Copy-Ready Escrow Instruction Template

Use this block as-is when you open an escrow order:

Domain example.com
Price $____
Registrar (Current) Registrar A
Target Registrar Registrar B (or same-registrar push)
Fees Buyer / Seller / 50–50
Transfer Method Push (preferred) or Inter-registrar (Auth/EPP code required)
DNS Control During Inspection Buyer / Seller
Inspection Window __ days
KYC Govt ID + Address Proof (if required)
Special Terms No spam or illegal use during the hold period.
Both parties must cooperate on unlock/Auth code within __ hours.
Any registrar restrictions must be disclosed before escrow/transfer.

Buyer Checklist

  • Confirm domain spelling and registrar before payment.
  • Fund escrow using a secure method (watch for FX or card fees).
  • Receive and confirm ownership (check WHOIS or registrar account).
  • Test DNS setup before confirming receipt.
  • Mark “received” only after full control is verified.

Seller Checklist

  • Confirm buyer funded escrow before initiating transfer.
  • Unlock domain and share Auth/EPP if needed.
  • Do not change nameservers mid-transfer.
  • Respond quickly during inspection period.
  • Save final receipts for tax and recordkeeping.
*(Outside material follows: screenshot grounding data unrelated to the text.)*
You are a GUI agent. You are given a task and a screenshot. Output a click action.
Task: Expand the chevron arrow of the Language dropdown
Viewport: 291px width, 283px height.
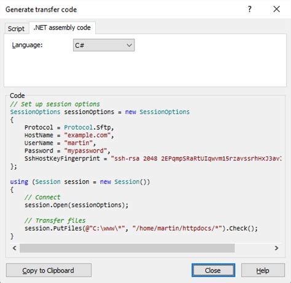(129, 45)
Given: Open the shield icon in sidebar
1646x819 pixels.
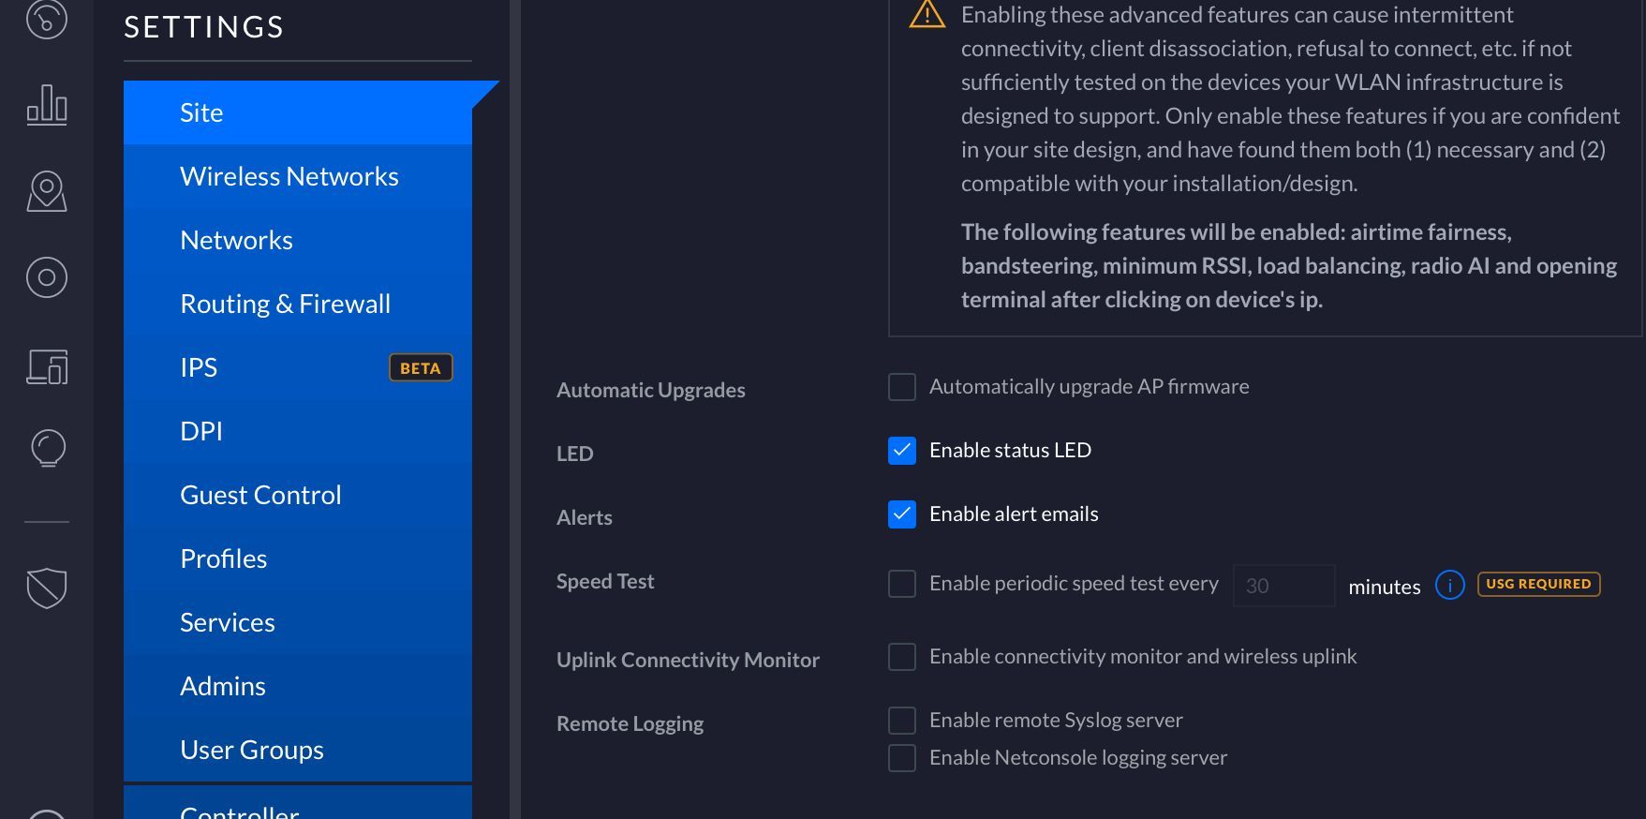Looking at the screenshot, I should [47, 588].
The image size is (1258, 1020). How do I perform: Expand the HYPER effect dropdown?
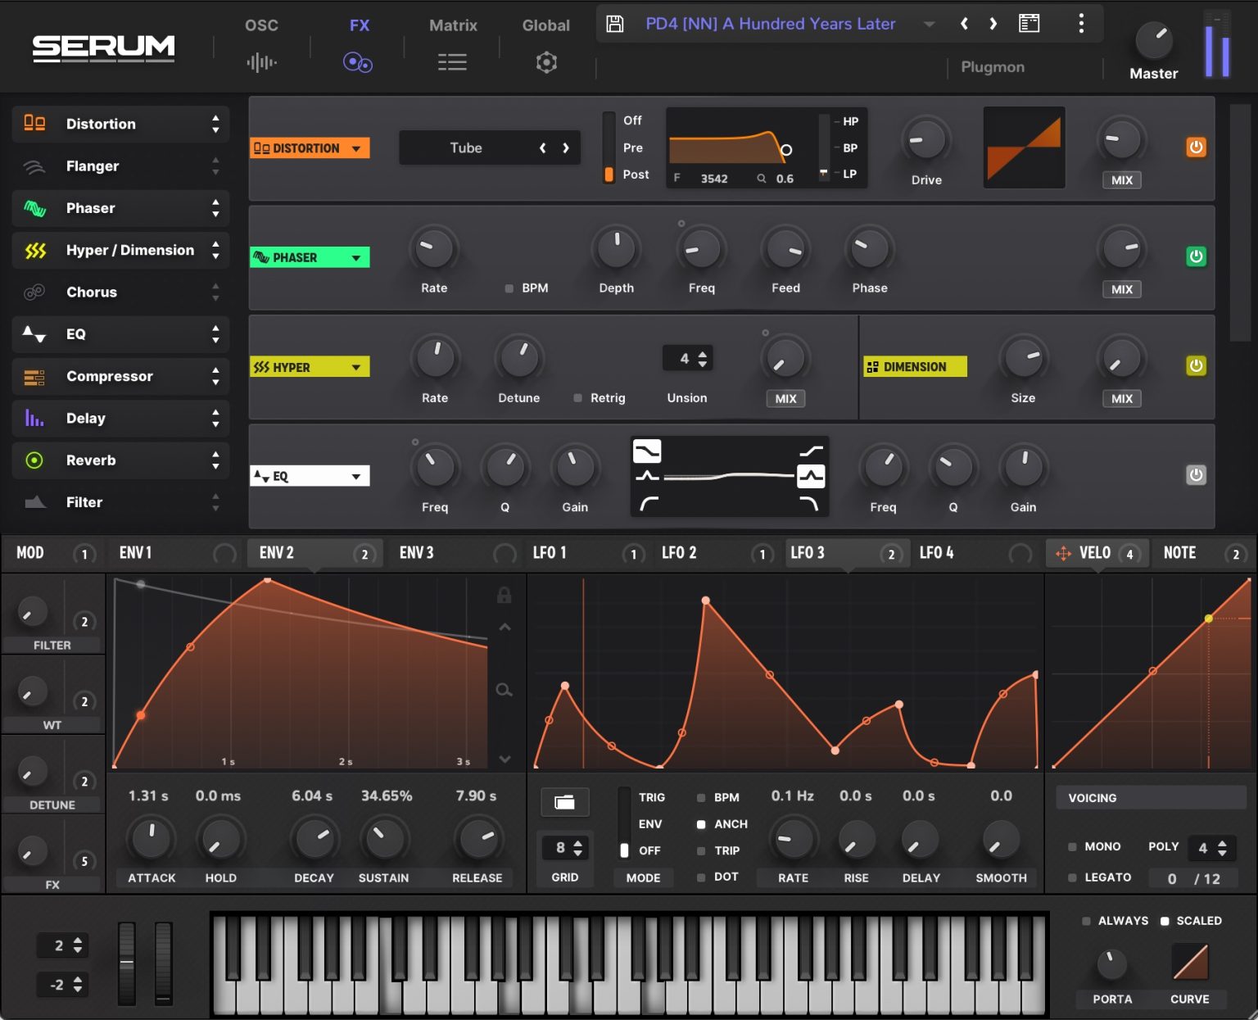(356, 367)
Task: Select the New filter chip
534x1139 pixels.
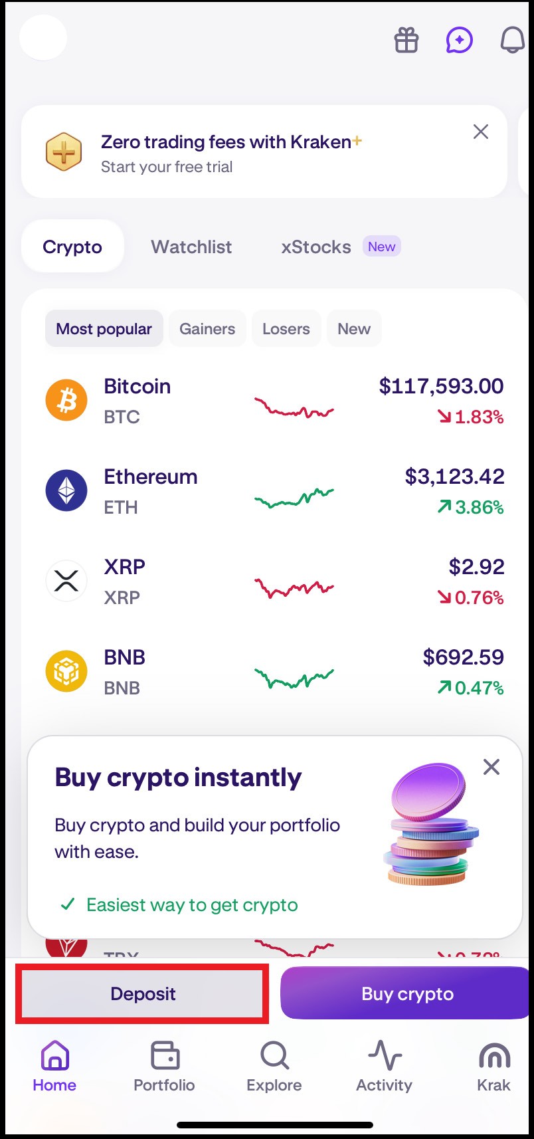Action: 354,328
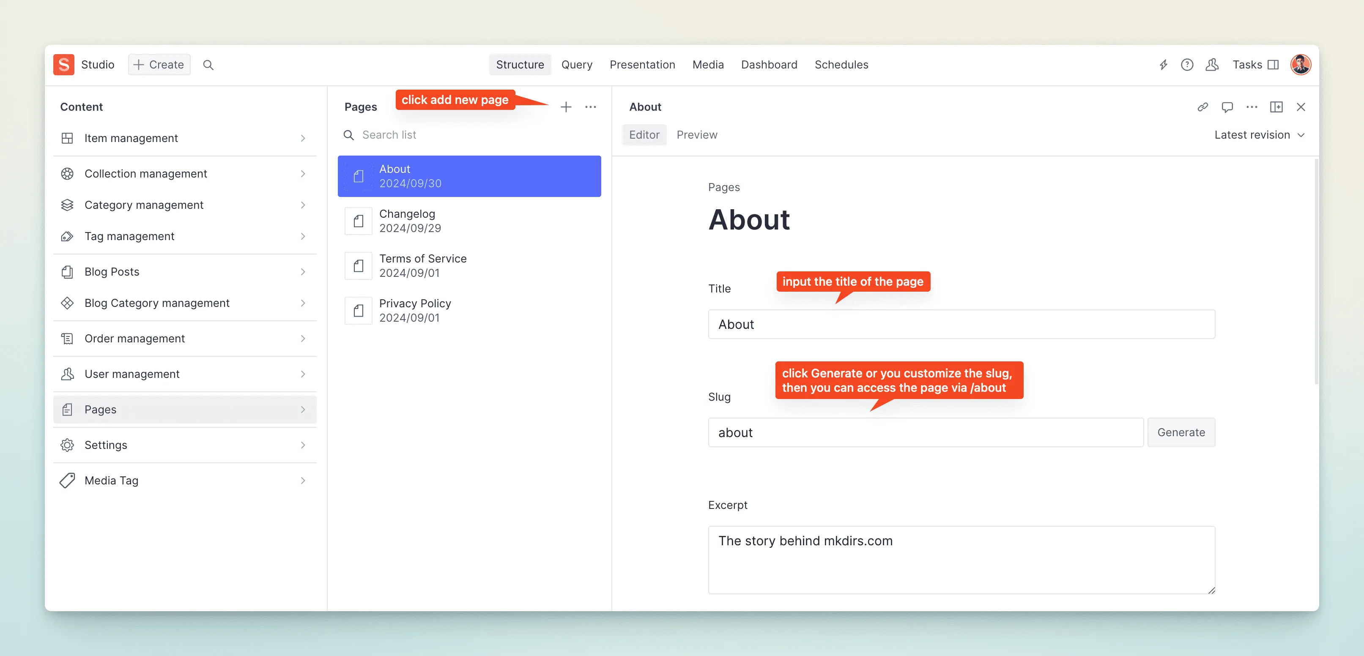Click the Query menu item
The width and height of the screenshot is (1364, 656).
tap(576, 64)
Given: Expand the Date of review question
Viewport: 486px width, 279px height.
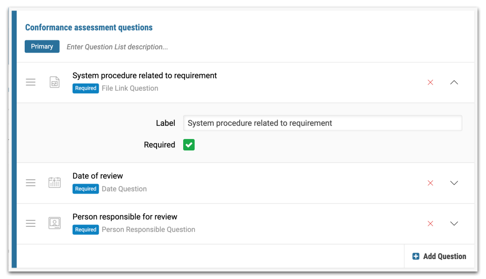Looking at the screenshot, I should click(x=454, y=183).
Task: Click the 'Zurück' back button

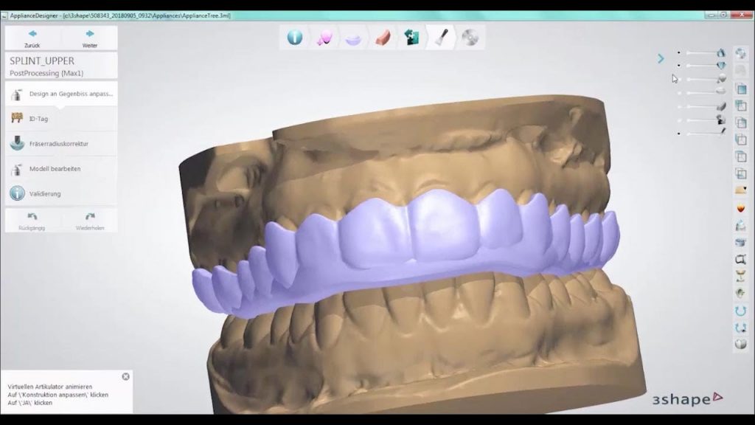Action: 32,38
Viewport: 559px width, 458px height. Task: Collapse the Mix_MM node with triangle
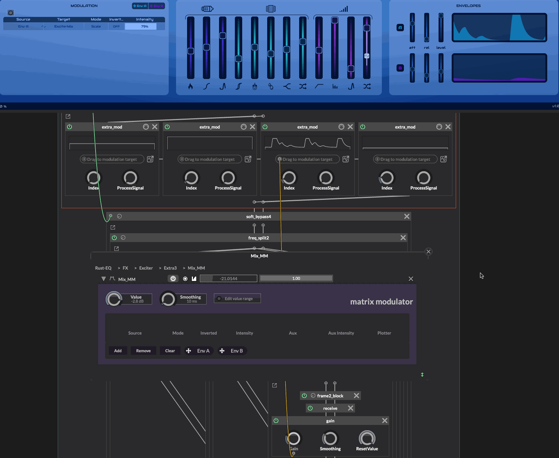[104, 279]
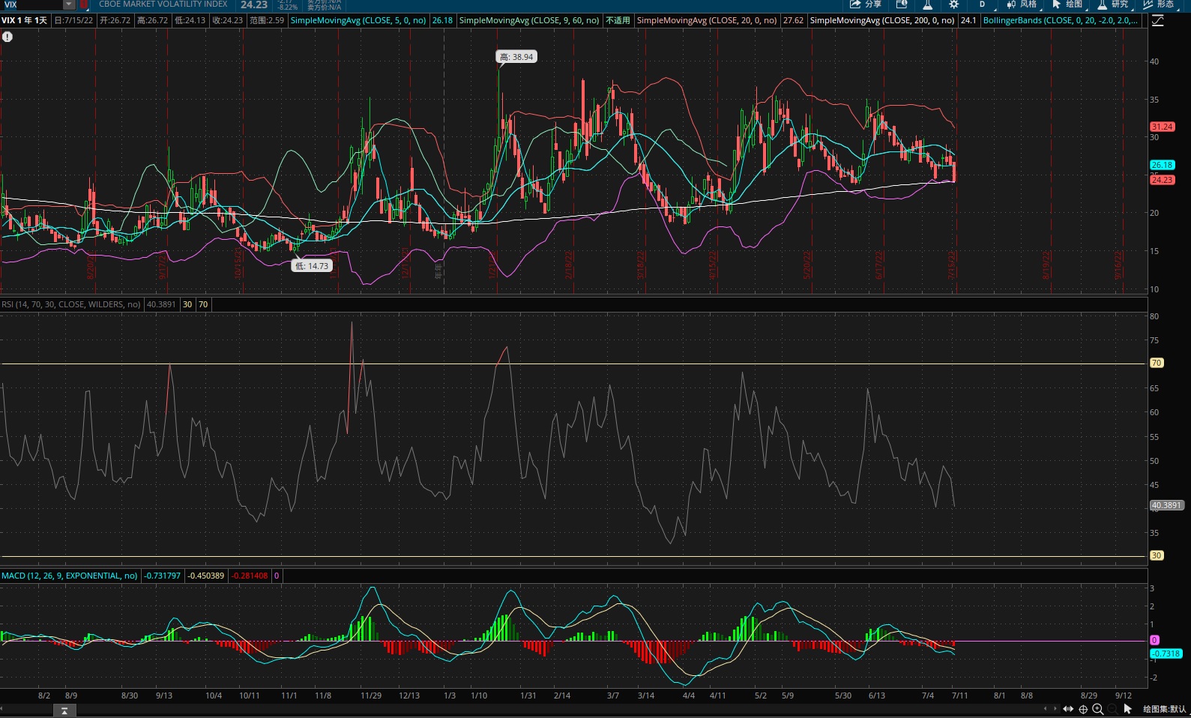Click the scroll-to-bottom arrow at lower left
Image resolution: width=1191 pixels, height=718 pixels.
(x=64, y=711)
Risks and How Escrow Reduces Them

Risk Without Escrow With Escrow
Buyer non-delivery Funds lost Escrow holds until transfer confirmed
Seller chargeback Payment reversed Escrow verifies funding
Domain theft Unchecked Escrow requires verified ID/KYC
Registrar issues Unclear responsibility Escrow tracks both sides’ compliance


Common Mistakes

  • Only verbal or email terms:
    Fix: Add final deal terms directly inside the escrow order.
  • Wrong transfer path:
    Fix: Choose “same registrar push” for faster turnaround.
  • No inspection period:
    Fix: Add 1–3 days (push) or 5–7 days (inter-registrar).
  • Ignoring renewals:
    Fix: Verify renewal or premium pricing before starting.
  • DNS confusion:
    Fix: State clearly who controls nameservers during escrow.

Quick FAQs

Q1) Is escrow mandatory?
Not legally, but it’s essential for safety in most deals — especially cross-border or high-value ones.

Q2) Can I pay via credit card?
Yes, though some escrows limit card size and prefer wires or ACH for large transactions.

Q3) Who pays the fee?
You decide — buyer, seller, or split 50/50. Clarify upfront.

Q4) When does the seller get paid?
After the buyer confirms receipt or the inspection period ends, funds release within hours to a few days.

Q5) Is KYC required?
Yes. Most regulated escrow services require identity and address verification.